3 indicações ao Oscar: Ator Coadjuvante (Denzel Washington), Trilha Sonora Original, Canção Original ("Cry freedom")
Uma das figuras mais importantes na luta anti-Apartheid na África do Sul nos anos 70, Steve Biko pode não ser tão reconhecido internacionalmente como Nelson Mandela, mas seu legado, centrado principalmente na fundação do Movimento da Consciência Negra é incontestável, o que fez com que o cineasta Richard Attenborough o escolhesse como tema de um de seus filmes mais extraordinários, "Um grito de liberdade". Baseado em dois livros escritos pelo jornalista sul-africano Donald Woods sobre o assunto, o roteiro de John Briley escolhe como foco de sua narrativa não a vida do militante - interpretado com a garra de sempre por um Denzel Washington indicado ao Oscar de coadjuvante - mas sim a sua relação com Woods, editor do Daily Dispatch, importante jornal do país, que tem sua visão imparcial sobre a situação política transformada a partir de seu contato com a realidade da população negra. Politicamente impactante e bem interpretado, o filme de Attenborough só peca em estender demais sua história - ainda que nunca chegue a perder o ritmo de urgência que imprime desde seus primeiros minutos.

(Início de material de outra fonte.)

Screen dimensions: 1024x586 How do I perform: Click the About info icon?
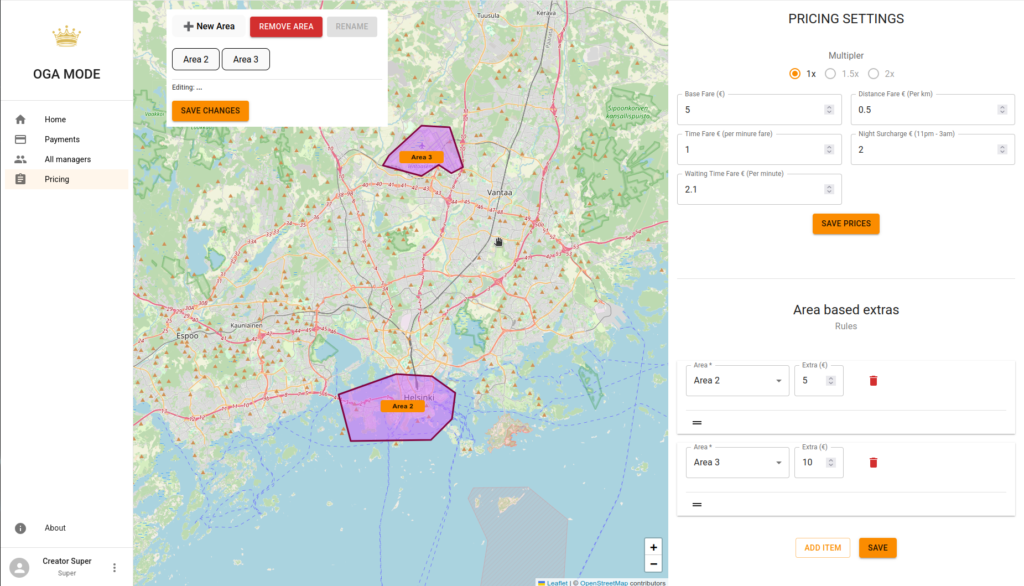coord(20,528)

Ao optar por dar a protagonização de sua história a Donald Woods - branco, bem-sucedido, protegido pelas leis criadas por pessoas como ele - e não a Steve Biko (em tese a gênese da produção), o roteiro de Briley acerta duplamente. Primeiro, por fazer com que o público vá descobrindo, junto com o jornalista (interpretado com maestria por Kevin Kline), toda a extensão do problema do racismo endêmico da África do Sul pelos olhos de quem o sofre: antes de seu contato com Biko, Woods apenas o considerava um racista ao contrário, que defendia a violência com as mesmas armas de seus antagonistas. Quando finalmente as coisas ficam claras para ele - e consequentemente para a plateia - vem o primeiro choque, que não convém revelar, mas que dará o empurrão para a segunda parte do filme. Revoltado e agora consciente das barbaridades do regime, caberá ao jornalista bradar a verdade ao mundo, mesmo que isso signifique o fim de sua pacífica vida familiar e profissional.

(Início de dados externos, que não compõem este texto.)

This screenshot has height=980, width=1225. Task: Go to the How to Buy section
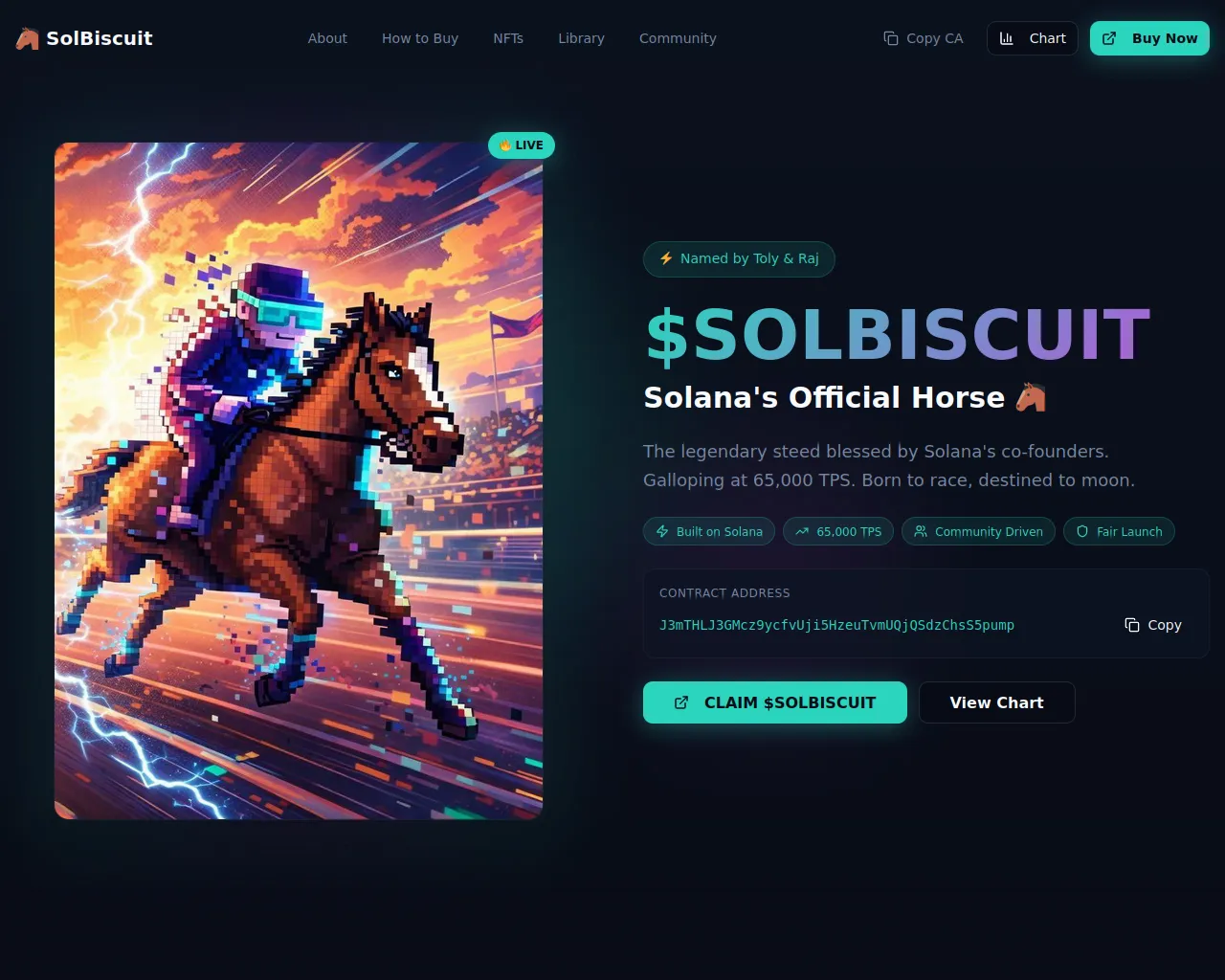[420, 38]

Não é à toa que o cineasta grego Costa-Gavras - sempre inclinado a assinar produções de forte cunho político - tinha intenção de filmar a história de Steve Biko: a segunda metade do filme de Attenborough se mostra um thriller político de primeira linha, com direito a sequências de suspense, planos mirabolantes e um final arrepiante, que encena um dos mais inexplicáveis (se é que algum é) massacres ocorridos no país durante o período retratado na trama. Nessa segunda parte da narrativa, Woods - banido pelo governo e impedido de sair de casa ou comunicar-se com quem quer que seja exceto membros de sua família - resolve atravessar um manuscrito onde descreve todos os absurdos que testemunhou (assim como as ostensivas mentiras contadas pelo governo a respeito da morte de dezenas de ativistas negros) e lançá-lo em forma de livro. Attenborough comanda esses momentos com segurança, deixando o público aflito, torcendo por um final que, apesar de já ser conhecido, parece nunca chegar. É aí que entra também a importância da trilha sonora - indicada ao Oscar - e do trabalho de Kevin Kline, que conquista a simpatia da audiência como uma espécie de super-herói, disposto a melhorar um mundo apesar de suas consequências.

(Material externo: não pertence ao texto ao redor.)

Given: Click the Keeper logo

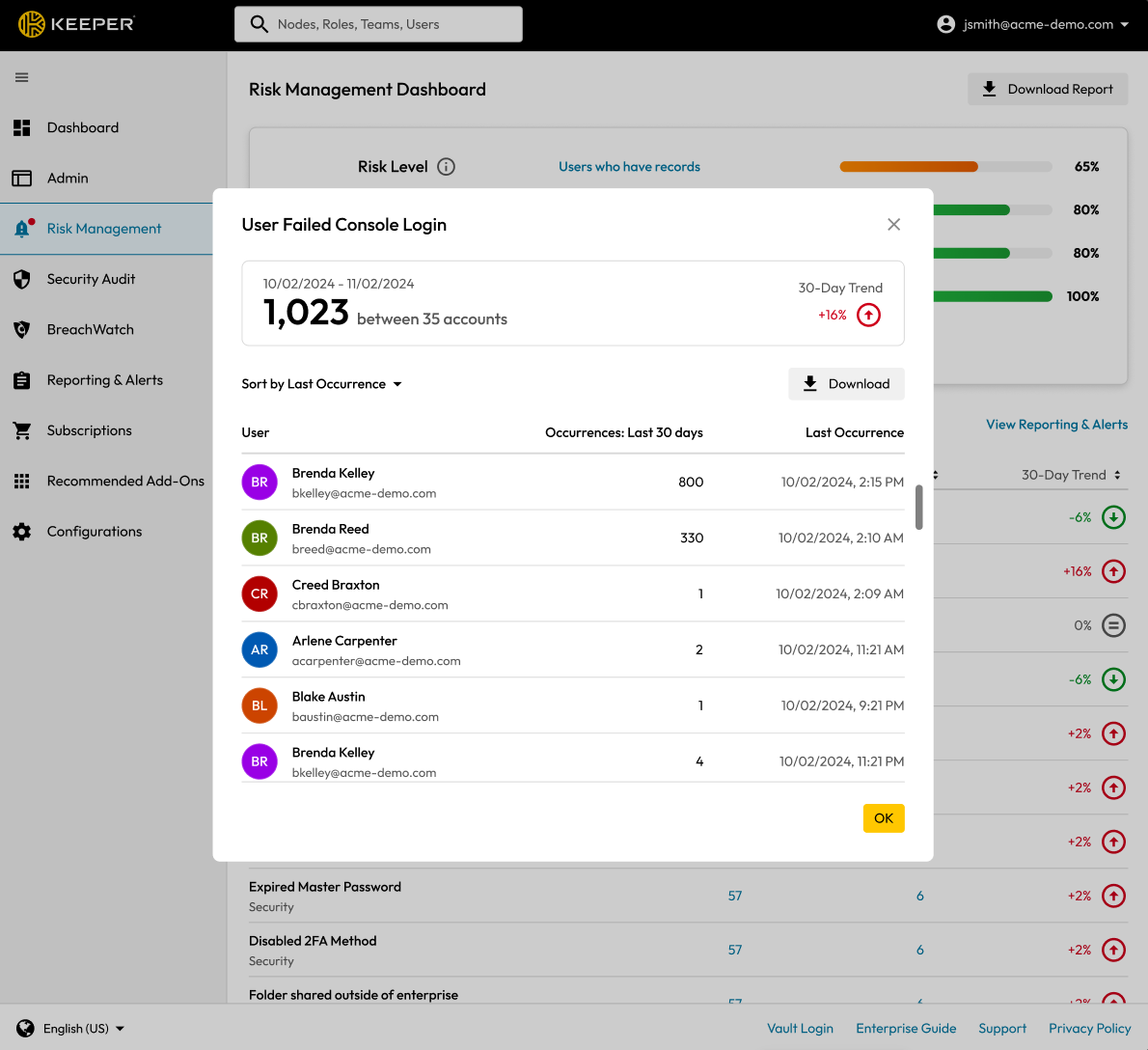Looking at the screenshot, I should tap(76, 24).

"Um grito de liberdade" é um filme político sem o ranço de um filme político. É, mais do que isso, um filme sobre pessoas, sobre seres humanos, sobre o desejo inquebrantável de um povo por sua liberdade, por seus direitos inatos. É também uma aula de história ilustrada com momentos de tensão, emoção e esperança, além de um filme como Attenborough nunca mais conseguiu fazer - talvez nem mesmo o anterior "Gandhi" (82), apesar dos Oscar e do frisson na ocasião de sua estreia, seja tão bom do ponto de vista narrativo. E é, finalmente, um filme que precisa ser revisto sempre, como lembrança das atrocidades de que o homem é capaz de fazer a outro.